• _PROBLEM DESCRIPTION_
Please state what a T-1 sold for twenty years ago, according to the article on T-1s and cable modems.

• _DOCUMENT SECTION_
From T-1s to Cable Modems

Last month, I discussed Andy Kessler’s idea that we are all billionaires now. His point relates to the exponential rise in the power of technologies, as measured in terms of capability-per-dollar. One of his examples relates to T-1s.

Up until the late 1990s and before the cable modem, if you needed anything more than the 56 kilobits per second (Kbps) available through telephone dial-up, T-1s were your only option. Developed in the early 1960s to deliver several dozen voice calls over copper wire, the T-1 later referred more generally to any data circuit running at the original 1.5 Mbps line rate. Twenty years ago it sold for about $12,000 per month, as Kessler recounts. Now consumers who have gigabit fiber to the home can receive more than a thousand times as much data, at a tiny fraction of that earlier cost.

DOCSIS and Yassini

The cable modem’s history, much of which resides on this Cable Center site, has a similar story. The first products were big and expensive. According to Rouzbeh Yassini, who founded LANcity in 1990, they consisted of eight, fifteen-by-fifteen circuit boards and were “half the size of a refrigerator.” These big LANcity boxes took several months to install, were not compatible with all cable systems and cost $15,000. But they solved real networking problems facing universities, military bases and large hospitals.

Yassini commissioned a new design and more efficient silicon, which brought the price down to $5,000. By 1995, LANcity had built a third-gen “plug-and-play” modem for less than $500.

Then the market shifted. First, the cable industry established the initial Data Over Cable Service Interface Specification (DOCSIS) standard in 1997. (Yassini drove that project for several years, becoming CED’s “Man of the Year” in 1998). Then the cable modem became an interoperable, mass market consumer electronic device. Common early configurations included downstream speeds of 128 Kbps, 512 Kbps and 2 Mbps.

Over the past two decades, as the price for modems has remained relatively stable, speeds have dramatically increased. The latest generation DOCSIS 3.1 technology supports up to 10 Gbps (or 10,000 Mbps) downstream speeds, with the full-duplex version promising multi-gigabit symmetrical services. Demand for 10 (or even 1) Gbps remains more a function of business than residential customers, and pricing is tiered accordingly. But as with as with fiber, cable modems now outperform legacy T-1s in both cost and speed by many orders of magnitude. That’s progress, on an exponential scale.

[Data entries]
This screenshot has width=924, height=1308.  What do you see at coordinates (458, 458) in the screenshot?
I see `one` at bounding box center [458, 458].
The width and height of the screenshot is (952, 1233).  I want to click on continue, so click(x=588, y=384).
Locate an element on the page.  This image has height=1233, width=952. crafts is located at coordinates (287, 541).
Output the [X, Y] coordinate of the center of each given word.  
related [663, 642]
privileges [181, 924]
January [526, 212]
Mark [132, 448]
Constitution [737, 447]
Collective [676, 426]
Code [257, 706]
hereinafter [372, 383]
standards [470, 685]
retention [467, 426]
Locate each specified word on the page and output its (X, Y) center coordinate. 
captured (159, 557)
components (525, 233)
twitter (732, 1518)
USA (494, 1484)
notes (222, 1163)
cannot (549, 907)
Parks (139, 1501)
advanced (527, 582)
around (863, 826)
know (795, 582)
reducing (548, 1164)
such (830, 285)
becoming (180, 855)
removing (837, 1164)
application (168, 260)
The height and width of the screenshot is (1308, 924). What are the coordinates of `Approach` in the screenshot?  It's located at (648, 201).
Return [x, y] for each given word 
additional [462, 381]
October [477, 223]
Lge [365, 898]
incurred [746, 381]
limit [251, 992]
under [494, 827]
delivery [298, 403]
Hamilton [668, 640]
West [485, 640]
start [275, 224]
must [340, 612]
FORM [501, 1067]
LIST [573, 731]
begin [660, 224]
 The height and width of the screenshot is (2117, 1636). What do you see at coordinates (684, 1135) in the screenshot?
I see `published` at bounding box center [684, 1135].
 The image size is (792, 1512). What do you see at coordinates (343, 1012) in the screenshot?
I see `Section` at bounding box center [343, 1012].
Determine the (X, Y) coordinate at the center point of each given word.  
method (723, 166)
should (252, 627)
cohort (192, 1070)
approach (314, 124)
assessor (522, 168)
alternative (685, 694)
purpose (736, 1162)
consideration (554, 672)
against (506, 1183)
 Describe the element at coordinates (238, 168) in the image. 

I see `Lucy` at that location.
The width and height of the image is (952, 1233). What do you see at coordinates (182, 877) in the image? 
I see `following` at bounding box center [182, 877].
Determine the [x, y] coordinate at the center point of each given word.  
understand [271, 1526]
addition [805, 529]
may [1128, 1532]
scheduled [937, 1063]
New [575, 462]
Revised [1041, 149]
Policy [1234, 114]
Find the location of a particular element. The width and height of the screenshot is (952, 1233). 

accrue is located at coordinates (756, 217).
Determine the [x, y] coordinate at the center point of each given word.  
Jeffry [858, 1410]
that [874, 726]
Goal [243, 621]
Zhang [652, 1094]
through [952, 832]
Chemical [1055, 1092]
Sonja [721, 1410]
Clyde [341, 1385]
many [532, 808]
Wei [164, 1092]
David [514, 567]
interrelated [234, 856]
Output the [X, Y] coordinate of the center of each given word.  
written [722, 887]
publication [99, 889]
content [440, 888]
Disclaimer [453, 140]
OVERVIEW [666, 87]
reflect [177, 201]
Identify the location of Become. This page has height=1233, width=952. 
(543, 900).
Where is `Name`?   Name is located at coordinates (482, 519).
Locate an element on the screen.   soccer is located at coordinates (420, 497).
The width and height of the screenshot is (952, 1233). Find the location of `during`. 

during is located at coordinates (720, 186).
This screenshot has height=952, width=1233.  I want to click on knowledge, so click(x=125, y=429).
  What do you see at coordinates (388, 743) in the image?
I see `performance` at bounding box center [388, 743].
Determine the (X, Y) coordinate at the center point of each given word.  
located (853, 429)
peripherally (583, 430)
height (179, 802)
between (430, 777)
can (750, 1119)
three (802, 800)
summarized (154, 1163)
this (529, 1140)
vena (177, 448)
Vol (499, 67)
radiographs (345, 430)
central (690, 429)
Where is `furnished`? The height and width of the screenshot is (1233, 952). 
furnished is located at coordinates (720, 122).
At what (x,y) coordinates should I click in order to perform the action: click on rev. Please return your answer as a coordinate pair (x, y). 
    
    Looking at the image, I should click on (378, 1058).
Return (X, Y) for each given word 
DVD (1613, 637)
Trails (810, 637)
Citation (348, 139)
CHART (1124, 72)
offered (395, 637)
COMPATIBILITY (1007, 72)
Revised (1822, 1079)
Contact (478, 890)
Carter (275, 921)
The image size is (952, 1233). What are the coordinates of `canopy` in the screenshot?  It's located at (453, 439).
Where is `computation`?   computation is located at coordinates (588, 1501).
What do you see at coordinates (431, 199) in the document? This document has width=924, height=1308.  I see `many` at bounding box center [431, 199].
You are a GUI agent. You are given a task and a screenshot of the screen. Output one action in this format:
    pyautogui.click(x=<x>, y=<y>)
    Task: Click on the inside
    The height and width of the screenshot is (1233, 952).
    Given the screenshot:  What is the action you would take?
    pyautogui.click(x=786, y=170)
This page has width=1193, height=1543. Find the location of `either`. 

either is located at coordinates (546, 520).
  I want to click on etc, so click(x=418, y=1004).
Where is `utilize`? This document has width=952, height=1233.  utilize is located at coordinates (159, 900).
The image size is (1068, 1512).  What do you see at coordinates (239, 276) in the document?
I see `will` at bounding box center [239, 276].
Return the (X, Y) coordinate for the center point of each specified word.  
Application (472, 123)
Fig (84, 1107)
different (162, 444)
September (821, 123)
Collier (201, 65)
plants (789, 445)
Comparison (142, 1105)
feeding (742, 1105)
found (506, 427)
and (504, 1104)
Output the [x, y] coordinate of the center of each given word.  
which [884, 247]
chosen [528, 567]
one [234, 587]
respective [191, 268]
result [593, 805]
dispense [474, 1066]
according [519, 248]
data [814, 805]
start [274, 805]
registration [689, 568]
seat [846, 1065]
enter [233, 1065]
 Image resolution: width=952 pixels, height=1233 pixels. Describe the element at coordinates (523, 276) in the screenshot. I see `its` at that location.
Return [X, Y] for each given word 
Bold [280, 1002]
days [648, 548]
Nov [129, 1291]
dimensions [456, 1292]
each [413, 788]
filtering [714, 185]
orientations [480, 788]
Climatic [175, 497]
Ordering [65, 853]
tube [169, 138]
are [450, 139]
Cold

• _OUTPUT OF THE TASK_
About $12,000 per month.